Re:deduplication by GNUALMAFUERTE · 2010-03-27 19:11 · Score: 2, Funny

So, Blade Runner was about de-duplication?

--
WTF am I doing replying to an AC at 5 A.M on a Friday night?
Re:How useful is this in realistic scenarios? by drsmithy · 2010-03-27 19:13 · Score: 3, Informative

I wonder how much this approach really buys you in "normal" scenarios especially given the CPU and disk I/O cost involved in finding and maintaining the de-duplicated blocks. There may be a few very specific examples where this could really make a difference but can someone enlighten me how this is useful on say a physical system with 10 Centos VMs running different apps or similar apps with different data?
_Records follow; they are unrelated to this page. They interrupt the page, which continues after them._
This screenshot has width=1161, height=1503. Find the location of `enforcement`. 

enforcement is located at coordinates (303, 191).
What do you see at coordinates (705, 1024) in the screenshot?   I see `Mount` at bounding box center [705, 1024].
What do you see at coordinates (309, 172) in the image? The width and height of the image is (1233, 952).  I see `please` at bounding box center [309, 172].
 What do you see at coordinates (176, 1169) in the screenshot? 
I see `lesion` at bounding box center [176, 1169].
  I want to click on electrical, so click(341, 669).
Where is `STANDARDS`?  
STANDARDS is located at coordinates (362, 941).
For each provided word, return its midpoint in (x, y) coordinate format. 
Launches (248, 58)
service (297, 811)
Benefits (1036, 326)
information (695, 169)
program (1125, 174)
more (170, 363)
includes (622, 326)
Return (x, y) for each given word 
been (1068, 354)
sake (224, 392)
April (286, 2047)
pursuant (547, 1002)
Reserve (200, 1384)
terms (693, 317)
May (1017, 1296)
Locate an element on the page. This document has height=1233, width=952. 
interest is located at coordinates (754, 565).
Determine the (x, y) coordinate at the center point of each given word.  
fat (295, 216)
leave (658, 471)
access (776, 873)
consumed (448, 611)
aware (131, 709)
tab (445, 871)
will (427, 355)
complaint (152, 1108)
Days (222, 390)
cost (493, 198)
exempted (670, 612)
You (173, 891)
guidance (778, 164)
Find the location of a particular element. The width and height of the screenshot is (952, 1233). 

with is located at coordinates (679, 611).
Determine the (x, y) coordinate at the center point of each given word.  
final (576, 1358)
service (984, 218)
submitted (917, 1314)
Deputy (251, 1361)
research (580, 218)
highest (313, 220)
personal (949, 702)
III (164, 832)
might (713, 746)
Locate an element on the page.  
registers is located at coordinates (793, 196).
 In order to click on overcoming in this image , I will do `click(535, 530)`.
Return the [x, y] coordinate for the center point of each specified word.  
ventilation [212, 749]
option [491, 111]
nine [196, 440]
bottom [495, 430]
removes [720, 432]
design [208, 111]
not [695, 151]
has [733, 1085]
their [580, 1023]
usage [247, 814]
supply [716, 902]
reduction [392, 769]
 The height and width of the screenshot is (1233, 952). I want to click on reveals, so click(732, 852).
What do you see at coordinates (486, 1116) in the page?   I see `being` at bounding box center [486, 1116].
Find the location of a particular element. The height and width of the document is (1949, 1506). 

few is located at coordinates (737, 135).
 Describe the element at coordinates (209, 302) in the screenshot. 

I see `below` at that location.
You might save a few blocks because of the shared OS files but if you did a proper minimal OS install then the gain hardly seems to be worth the effort.
Assume 200 VMs at, say, 2GB per OS install. Allowing for some uniqueness, you'll probably end up using something in the ballpark of 20-30GB of "real" space to store 400GB of "virtual" data. That's a *massive* saving, not only disk space, but also in IOPS, since any well-engineered system will carry that deduplication through to the cache layer as well.
Deduplication is *huge* in virtual environments. The other big place it provides benefits, of course, is D2D backups.
Re:deduplication by nacturation · 2010-03-27 22:10 · Score: 4, Funny

What kind of lame recursive acronym is "deduplication"? I'm flummoxed in any attempt to decipher it.
Deduplication Eases Disk Utilization Purposefully Linking Information Common Among Trusted Independent Operating Nodes

--
Want to improve your Karma? Instead of "Post Anonymously", try the "Post Humously" option.
See Also LESSFS by sharper56 · 2010-03-27 22:37 · Score: 4, Interesting

Another nice OpenSource FS De-Dup project to look into is LESSFS.
Block-level de-dup and good speed. Also offers per block encryption and compression.
I'm using it backup VMs. 2TB of raw VMs plus 60 days of changes store down to 300GB. Write to de-dup FS is > 50MB/s.
1. Re:See Also LESSFS by phoenix_rizzen · 2010-03-28 14:18 · Score: 2, Interesting
  
  ZFS also offers block-level dedupe support since ZFSv21. You can run it via FUSE on Linux, or natively on OpenSolaris. Hopefully, it'll also be available in FreeBSD 9.0 if not sooner (FreeBSD 7.3/8.0 have ZFSv14).
  Since ZFS already checksums every block that hits the disk, dedupe is almost free, as those checksums are re-used for finding/tracking duplicate blocks.